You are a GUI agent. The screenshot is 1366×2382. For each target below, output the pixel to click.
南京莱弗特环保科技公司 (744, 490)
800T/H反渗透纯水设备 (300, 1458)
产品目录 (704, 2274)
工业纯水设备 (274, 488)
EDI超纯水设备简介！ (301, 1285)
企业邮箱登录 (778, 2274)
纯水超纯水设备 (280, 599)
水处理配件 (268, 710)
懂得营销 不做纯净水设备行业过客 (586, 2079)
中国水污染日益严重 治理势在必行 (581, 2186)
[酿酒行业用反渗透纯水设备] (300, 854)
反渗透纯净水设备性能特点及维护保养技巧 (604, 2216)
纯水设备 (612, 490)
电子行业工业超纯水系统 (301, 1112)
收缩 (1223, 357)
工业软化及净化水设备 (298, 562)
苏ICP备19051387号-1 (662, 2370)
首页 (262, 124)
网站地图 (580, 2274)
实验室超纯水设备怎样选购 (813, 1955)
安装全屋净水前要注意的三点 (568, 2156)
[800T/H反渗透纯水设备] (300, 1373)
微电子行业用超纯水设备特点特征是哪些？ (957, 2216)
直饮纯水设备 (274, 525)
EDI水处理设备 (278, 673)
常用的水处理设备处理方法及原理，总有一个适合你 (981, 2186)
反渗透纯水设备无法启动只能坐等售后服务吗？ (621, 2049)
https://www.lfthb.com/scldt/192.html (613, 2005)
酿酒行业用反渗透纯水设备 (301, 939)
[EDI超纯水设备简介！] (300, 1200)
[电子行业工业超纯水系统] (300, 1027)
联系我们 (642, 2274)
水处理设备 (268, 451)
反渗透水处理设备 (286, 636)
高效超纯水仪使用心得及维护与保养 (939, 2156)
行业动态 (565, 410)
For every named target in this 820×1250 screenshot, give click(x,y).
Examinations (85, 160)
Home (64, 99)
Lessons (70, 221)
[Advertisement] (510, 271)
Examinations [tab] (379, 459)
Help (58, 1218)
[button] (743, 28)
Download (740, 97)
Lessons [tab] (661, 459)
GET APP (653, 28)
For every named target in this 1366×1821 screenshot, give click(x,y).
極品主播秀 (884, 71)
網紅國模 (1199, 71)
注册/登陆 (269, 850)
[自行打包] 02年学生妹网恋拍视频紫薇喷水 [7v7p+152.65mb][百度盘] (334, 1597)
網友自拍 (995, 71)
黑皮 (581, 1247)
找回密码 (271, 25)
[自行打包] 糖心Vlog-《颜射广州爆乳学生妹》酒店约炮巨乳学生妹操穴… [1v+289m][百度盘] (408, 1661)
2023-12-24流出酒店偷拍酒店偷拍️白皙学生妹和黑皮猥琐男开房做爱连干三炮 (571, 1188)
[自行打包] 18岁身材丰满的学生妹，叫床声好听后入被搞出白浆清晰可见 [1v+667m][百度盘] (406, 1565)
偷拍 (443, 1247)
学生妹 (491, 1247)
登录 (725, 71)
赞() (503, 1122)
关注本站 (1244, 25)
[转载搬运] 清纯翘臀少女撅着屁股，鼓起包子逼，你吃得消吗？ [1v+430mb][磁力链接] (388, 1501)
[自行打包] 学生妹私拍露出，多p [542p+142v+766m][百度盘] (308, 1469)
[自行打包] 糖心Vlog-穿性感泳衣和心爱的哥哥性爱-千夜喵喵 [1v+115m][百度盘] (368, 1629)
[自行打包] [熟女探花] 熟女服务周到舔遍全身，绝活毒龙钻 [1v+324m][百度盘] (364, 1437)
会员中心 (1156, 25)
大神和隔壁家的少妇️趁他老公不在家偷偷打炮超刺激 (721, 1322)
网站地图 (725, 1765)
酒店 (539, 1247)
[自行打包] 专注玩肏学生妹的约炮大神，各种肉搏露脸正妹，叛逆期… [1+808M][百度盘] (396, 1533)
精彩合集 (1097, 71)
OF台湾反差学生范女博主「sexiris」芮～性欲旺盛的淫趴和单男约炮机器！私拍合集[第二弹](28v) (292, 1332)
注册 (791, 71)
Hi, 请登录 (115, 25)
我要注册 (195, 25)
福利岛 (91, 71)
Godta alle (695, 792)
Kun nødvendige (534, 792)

#### Assignment:
The answer is every entry, copied word for word.

#### Answer for the task:
You are a GUI agent. The screenshot is 1366×2382. For each target below, output the pixel to click.
南京莱弗特环保科技公司 (744, 490)
800T/H反渗透纯水设备 (300, 1458)
产品目录 (704, 2274)
工业纯水设备 (274, 488)
EDI超纯水设备简介！ (301, 1285)
企业邮箱登录 (778, 2274)
纯水超纯水设备 (280, 599)
水处理配件 (268, 710)
懂得营销 不做纯净水设备行业过客 (586, 2079)
中国水污染日益严重 治理势在必行 (581, 2186)
[酿酒行业用反渗透纯水设备] (300, 854)
反渗透纯净水设备性能特点及维护保养技巧 (604, 2216)
纯水设备 (612, 490)
电子行业工业超纯水系统 (301, 1112)
收缩 (1223, 357)
工业软化及净化水设备 (298, 562)
苏ICP备19051387号-1 (662, 2370)
首页 (262, 124)
网站地图 (580, 2274)
实验室超纯水设备怎样选购 (813, 1955)
安装全屋净水前要注意的三点 (568, 2156)
[800T/H反渗透纯水设备] (300, 1373)
微电子行业用超纯水设备特点特征是哪些？ (957, 2216)
直饮纯水设备 (274, 525)
EDI水处理设备 (278, 673)
常用的水处理设备处理方法及原理，总有一个适合你 (981, 2186)
反渗透纯水设备无法启动只能坐等售后服务吗？ (621, 2049)
https://www.lfthb.com/scldt/192.html (613, 2005)
酿酒行业用反渗透纯水设备 (301, 939)
[EDI超纯水设备简介！] (300, 1200)
[电子行业工业超纯水系统] (300, 1027)
联系我们 (642, 2274)
水处理设备 (268, 451)
反渗透水处理设备 (286, 636)
高效超纯水仪使用心得及维护与保养 (939, 2156)
行业动态 (565, 410)
For every named target in this 820×1250 screenshot, give click(x,y).
Examinations (85, 160)
Home (64, 99)
Lessons (70, 221)
[Advertisement] (510, 271)
Examinations [tab] (379, 459)
Help (58, 1218)
[button] (743, 28)
Download (740, 97)
Lessons [tab] (661, 459)
GET APP (653, 28)
For every named target in this 1366×1821 screenshot, give click(x,y).
極品主播秀 (884, 71)
網紅國模 (1199, 71)
注册/登陆 (269, 850)
[自行打包] 02年学生妹网恋拍视频紫薇喷水 [7v7p+152.65mb][百度盘] (334, 1597)
網友自拍 (995, 71)
黑皮 (581, 1247)
找回密码 (271, 25)
[自行打包] 糖心Vlog-《颜射广州爆乳学生妹》酒店约炮巨乳学生妹操穴… [1v+289m][百度盘] (408, 1661)
2023-12-24流出酒店偷拍酒店偷拍️白皙学生妹和黑皮猥琐男开房做爱连干三炮 (571, 1188)
[自行打包] 18岁身材丰满的学生妹，叫床声好听后入被搞出白浆清晰可见 [1v+667m][百度盘] (406, 1565)
偷拍 (443, 1247)
学生妹 (491, 1247)
登录 (725, 71)
赞() (503, 1122)
关注本站 (1244, 25)
[转载搬运] 清纯翘臀少女撅着屁股，鼓起包子逼，你吃得消吗？ [1v+430mb][磁力链接] (388, 1501)
[自行打包] 学生妹私拍露出，多p [542p+142v+766m][百度盘] (308, 1469)
[自行打包] 糖心Vlog-穿性感泳衣和心爱的哥哥性爱-千夜喵喵 [1v+115m][百度盘] (368, 1629)
[自行打包] [熟女探花] 熟女服务周到舔遍全身，绝活毒龙钻 [1v+324m][百度盘] (364, 1437)
会员中心 (1156, 25)
大神和隔壁家的少妇️趁他老公不在家偷偷打炮超刺激 (721, 1322)
网站地图 (725, 1765)
酒店 (539, 1247)
[自行打包] 专注玩肏学生妹的约炮大神，各种肉搏露脸正妹，叛逆期… [1+808M][百度盘] (396, 1533)
精彩合集 (1097, 71)
OF台湾反差学生范女博主「sexiris」芮～性欲旺盛的淫趴和单男约炮机器！私拍合集[第二弹](28v) (292, 1332)
注册 (791, 71)
Hi, 请登录 (115, 25)
我要注册 (195, 25)
福利岛 (91, 71)
Godta alle (695, 792)
Kun nødvendige (534, 792)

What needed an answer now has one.